• _Assignment_:
Only what runs from the line with "More payment options (1266, 541)" to the final line of the records below should be given again, word for word.

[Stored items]

-*-

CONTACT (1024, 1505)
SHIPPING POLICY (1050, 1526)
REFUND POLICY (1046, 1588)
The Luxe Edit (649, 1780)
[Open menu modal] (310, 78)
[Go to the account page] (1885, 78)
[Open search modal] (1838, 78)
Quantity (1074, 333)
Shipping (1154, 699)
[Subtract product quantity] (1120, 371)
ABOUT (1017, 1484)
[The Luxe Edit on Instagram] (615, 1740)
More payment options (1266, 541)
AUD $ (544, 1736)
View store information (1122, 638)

-*-

• _Solution_:
More payment options (1266, 541)
AUD $ (544, 1736)
View store information (1122, 638)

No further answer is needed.